Stillwater Mining has amended its $250 million credit facility in order to prevent covenant non-compliance. According to James Sabala, cfo, the platinum and palladium mining company had been addressing changes in its business plan that compromised its ability to meet some production terms. The terms of the Sept. 27 amendment reduced the trailing four quarters production covenant from 620,000 ounces to 610,000 ounces of palladium and platinum. On Oct. 25, the company again amended the facility through the end of its term to further ensure certain production and financial covenant compliance. The new agreement holds incremental production requirements, which change throughout the life of the facility, he noted.
The facility consists of a five-year, $50 million revolver and a five-year, $65 million "A" term loan. Pricing is based on a grid tied to the company's debt-to-EBITDA ratio and ranges from 3% to 33/ 8% over LIBOR, Sabala said. The facility also includes a seven-year, $135 million "B" term loan priced at LIBOR plus 41/ 4%. All spreads on the credit were flexed up 1/2% as part of the amendment, he noted. Stillwater also paid an amendment fee of 50 basis points.

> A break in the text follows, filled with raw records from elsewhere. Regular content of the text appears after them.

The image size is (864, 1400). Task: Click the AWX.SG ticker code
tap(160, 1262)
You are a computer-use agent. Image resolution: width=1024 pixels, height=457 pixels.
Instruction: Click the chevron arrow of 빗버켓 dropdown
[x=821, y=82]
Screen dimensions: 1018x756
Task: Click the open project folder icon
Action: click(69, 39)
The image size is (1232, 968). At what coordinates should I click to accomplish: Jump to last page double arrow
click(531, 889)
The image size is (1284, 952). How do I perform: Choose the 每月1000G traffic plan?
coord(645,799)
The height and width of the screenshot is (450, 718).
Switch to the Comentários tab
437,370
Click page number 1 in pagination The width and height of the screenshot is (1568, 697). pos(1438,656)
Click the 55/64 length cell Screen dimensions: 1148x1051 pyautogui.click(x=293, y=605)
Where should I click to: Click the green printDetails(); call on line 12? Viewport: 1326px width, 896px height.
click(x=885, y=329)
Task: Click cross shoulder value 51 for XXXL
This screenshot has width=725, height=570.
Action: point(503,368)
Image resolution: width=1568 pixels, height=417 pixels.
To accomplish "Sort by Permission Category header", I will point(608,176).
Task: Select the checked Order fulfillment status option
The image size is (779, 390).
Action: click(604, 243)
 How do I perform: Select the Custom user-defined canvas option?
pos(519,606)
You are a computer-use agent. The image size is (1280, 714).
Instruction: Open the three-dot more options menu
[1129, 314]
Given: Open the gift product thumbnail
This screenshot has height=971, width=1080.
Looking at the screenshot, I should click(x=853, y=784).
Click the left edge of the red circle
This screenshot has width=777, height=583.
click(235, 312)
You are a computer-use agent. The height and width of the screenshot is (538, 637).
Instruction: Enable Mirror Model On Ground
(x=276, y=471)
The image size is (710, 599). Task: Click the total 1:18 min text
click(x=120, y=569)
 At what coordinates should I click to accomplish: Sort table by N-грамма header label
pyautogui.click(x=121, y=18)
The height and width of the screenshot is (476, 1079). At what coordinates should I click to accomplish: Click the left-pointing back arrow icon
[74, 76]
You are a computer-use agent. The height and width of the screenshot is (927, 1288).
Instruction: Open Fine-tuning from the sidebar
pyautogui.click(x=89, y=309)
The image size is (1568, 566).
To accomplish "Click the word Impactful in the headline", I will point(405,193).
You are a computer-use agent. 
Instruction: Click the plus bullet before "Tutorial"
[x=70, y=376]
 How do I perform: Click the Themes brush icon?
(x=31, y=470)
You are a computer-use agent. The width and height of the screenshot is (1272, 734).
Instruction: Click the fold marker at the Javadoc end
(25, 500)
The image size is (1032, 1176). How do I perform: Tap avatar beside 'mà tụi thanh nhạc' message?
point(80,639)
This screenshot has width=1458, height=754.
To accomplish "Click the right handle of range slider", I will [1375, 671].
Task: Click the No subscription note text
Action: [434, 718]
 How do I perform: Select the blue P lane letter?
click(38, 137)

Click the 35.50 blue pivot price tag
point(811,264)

As of last September, the Columbus, Mont., company had $58.7 million and $130.1 million outstanding on the "A" and "B" tranches, respectively. Up to $25 million of the revolver can be drawn down, although the remainder can be tapped as certain parameters are achieved, Sabala noted. So far, Stillwater has accessed $7.5 million of the revolver to back a letter of credit. TD Securities, West LB and NM Rothschild & Sons lead the facility.